======== Text under study ========
Azifa
አዚፋ·(ah-zee-fah)
Ye'Tsom Weeknights: 30-Minute Vegan Dinners
If you grew up in an Ethiopian household, you know Azifa isn't some polite, French-style lentil salad. It’s a sharp, tangy, profoundly savory mash built to cut through rich stews on a communal injera platter. The secret to that undeniable taste of home lies in doing two things right: mashing the warm lentils so they actually absorb the dressing, and taking two minutes to bloom your own Senafich. Skip the jarred Dijon. Hot water and ground mustard seeds create a complex, horseradish-like heat that brings the whole dish to life. Real food, done right, in thirty minutes.
Before you start
Dice the red onion and jalapeños as finely as possible.
The raw aromatics should provide a sharp, crunchy texture without overwhelming the palate with giant chunks.
Ingredients
- brown mustard seeds1 tbsp
- hot water2 tbsp
- extra-virgin olive oil1 tbsp
- salt1 pinch
- whole green or brown lentils1 cup
- water2 1/2 cup
- red onion1 med
- jalapeño peppers2 med
- fresh lemon juice3 tbsp
- extra-virgin olive oil2 tbsp
- salt1 tsp
- firm tomato1 med
Method
- 01
Combine the lentils and water in a medium saucepan and bring to a rapid boil.
Reduce the heat to medium-low, cover, and simmer for 20 to 25 minutes until tender but not disintegrating.
- 02
While the lentils simmer, grind the mustard seeds to a fine powder and whisk with the hot water, a tablespoon of olive oil, and a pinch of salt.
Set this aside to rest. The hot water activates the mustard's enzymes to create that signature Ethiopian heat, while resting mellows the bitterness.
- 03
Drain any excess liquid from the cooked lentils, transfer to a mixing bowl, and firmly mash about half of them.
Use a potato masher or the back of a sturdy wooden spoon. You want a rustic, cohesive texture that scoops up easily with injera, not a loose salad.
- 04
Vigorously fold the bloomed mustard paste, diced red onion, minced jalapeño, lemon juice, remaining olive oil, and salt into the warm mashed lentils.
Once the lentils have absorbed the dressing, gently fold in the diced tomato if using.
- 05
Serve immediately, or chill for ten minutes to let the flavors marry.
It's best served cold or at room temperature alongside fresh injera.
Notes
Do not substitute Dijon for the homemade Senafich.
Prepared western mustards contain vinegar and wine, which fundamentally alter the pH and rob the dish of its authentic, sinus-clearing bite.
======== Supplied material ========
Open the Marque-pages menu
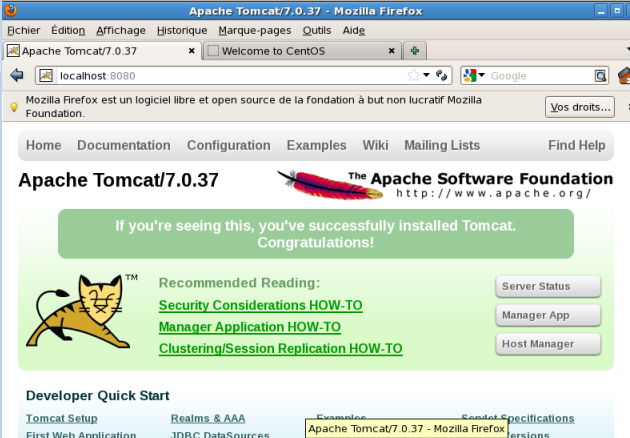 click(250, 30)
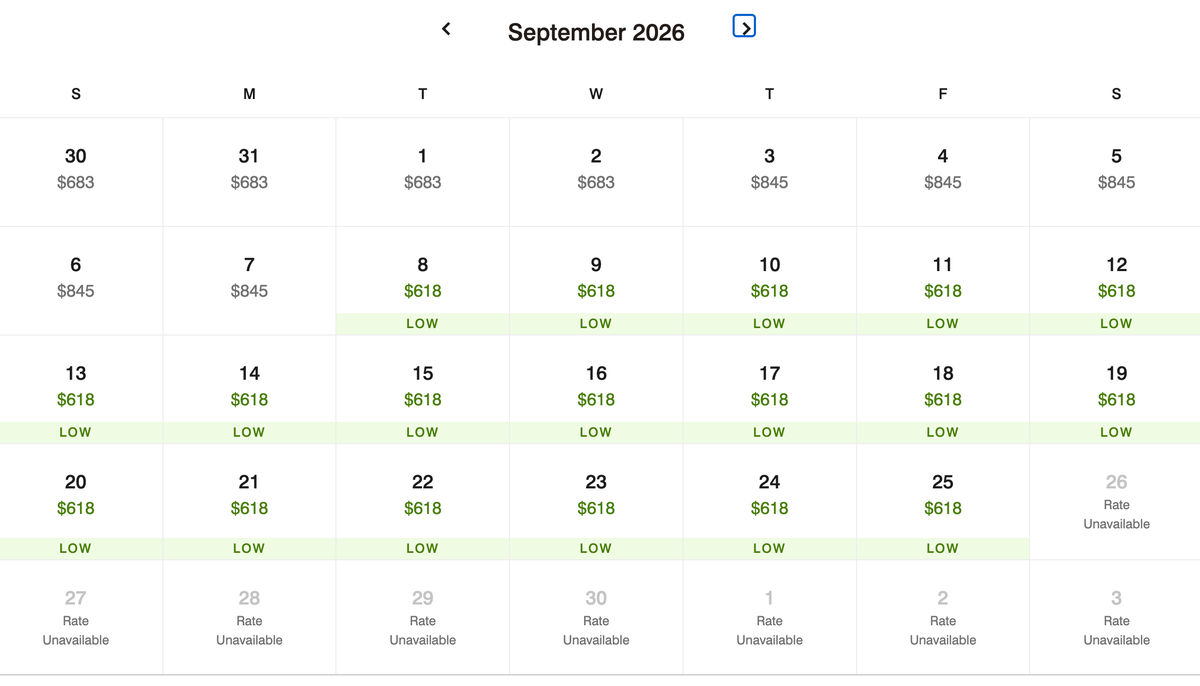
========
(Work to complete):
In the Azifa recipe, rewrite the passage from "Set this aside" to "a loose salad.", replacing "wooden spoon" with "metal spoon".

(Answer section):
Set this aside to rest. The hot water activates the mustard's enzymes to create that signature Ethiopian heat, while resting mellows the bitterness.
- 03
Drain any excess liquid from the cooked lentils, transfer to a mixing bowl, and firmly mash about half of them.
Use a potato masher or the back of a sturdy metal spoon. You want a rustic, cohesive texture that scoops up easily with injera, not a loose salad.